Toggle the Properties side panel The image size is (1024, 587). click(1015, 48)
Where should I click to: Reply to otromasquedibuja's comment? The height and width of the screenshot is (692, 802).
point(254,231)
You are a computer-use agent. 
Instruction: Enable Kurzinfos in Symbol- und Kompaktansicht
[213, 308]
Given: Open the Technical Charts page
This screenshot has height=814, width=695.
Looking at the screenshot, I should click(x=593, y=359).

--------------------------------------------------

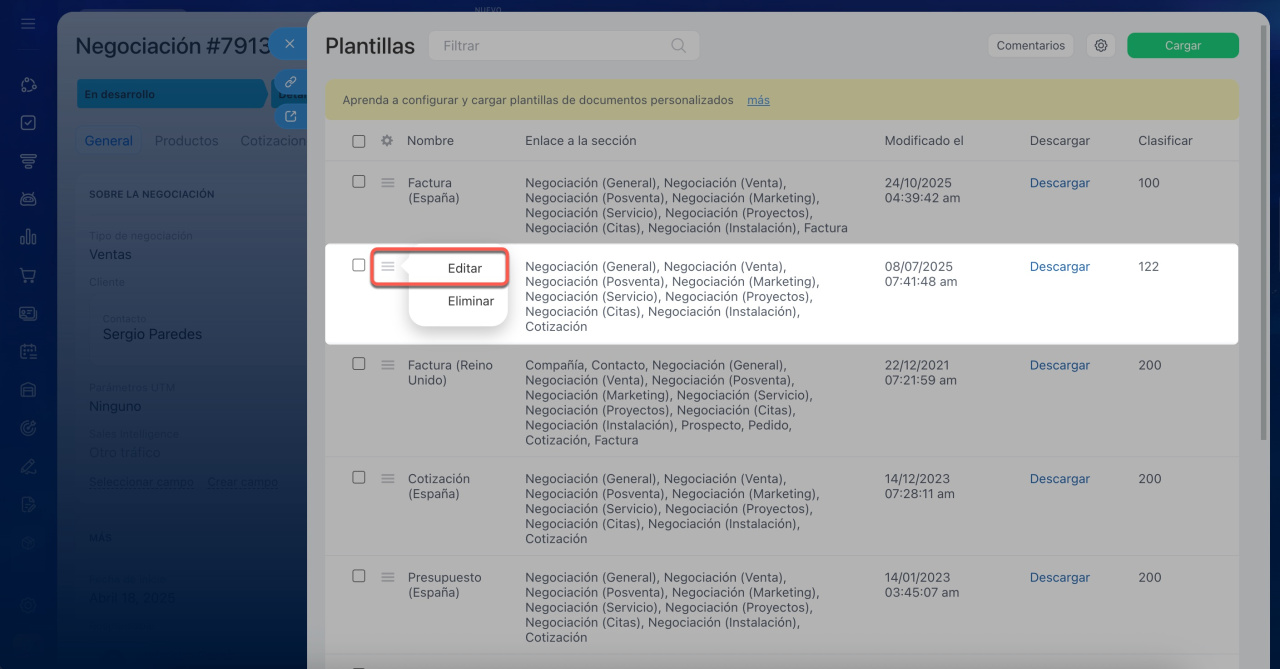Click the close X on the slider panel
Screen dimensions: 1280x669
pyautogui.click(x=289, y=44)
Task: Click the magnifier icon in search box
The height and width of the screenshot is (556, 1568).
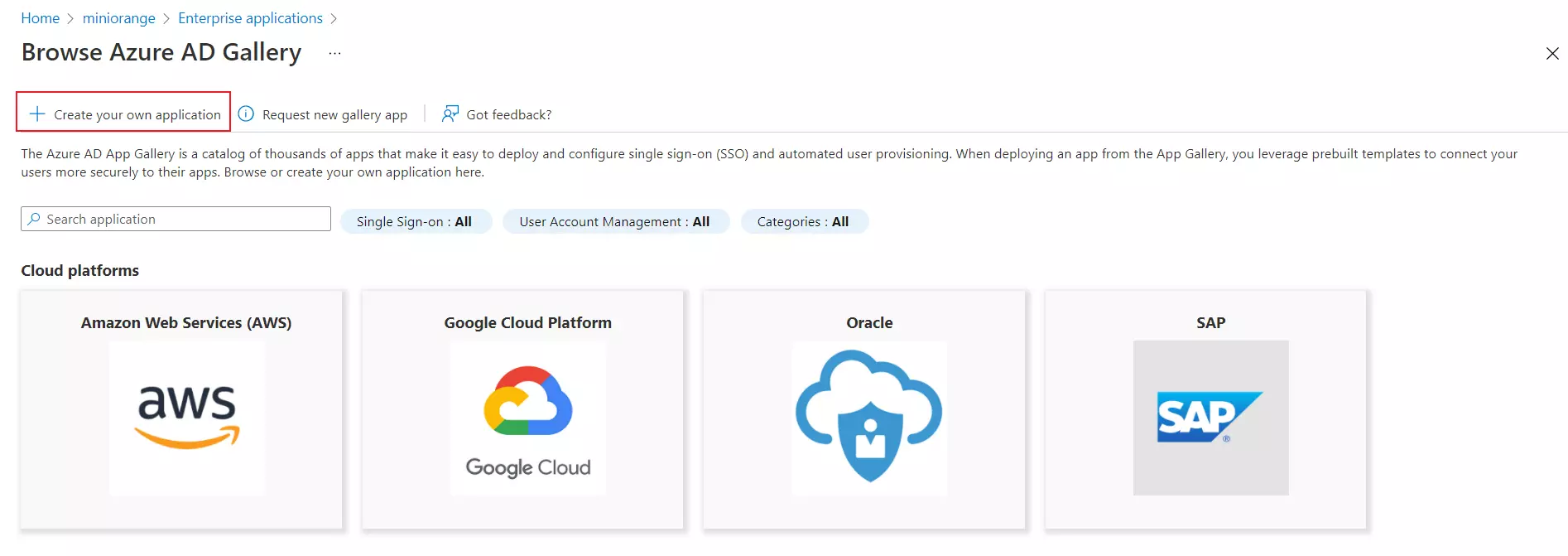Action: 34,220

--------------------------------------------------

→ **What is needed**: Only one stretch of the entries above is wanted: the lines from the one containing "Toggle the Properties" through the one containing "You are a computer-use agent.". Please reproduce it exactly.

→ **Answer to the problem**:
Toggle the Properties side panel The image size is (1024, 587). click(1015, 48)
Where should I click to: Reply to otromasquedibuja's comment? The height and width of the screenshot is (692, 802).
point(254,231)
You are a computer-use agent. 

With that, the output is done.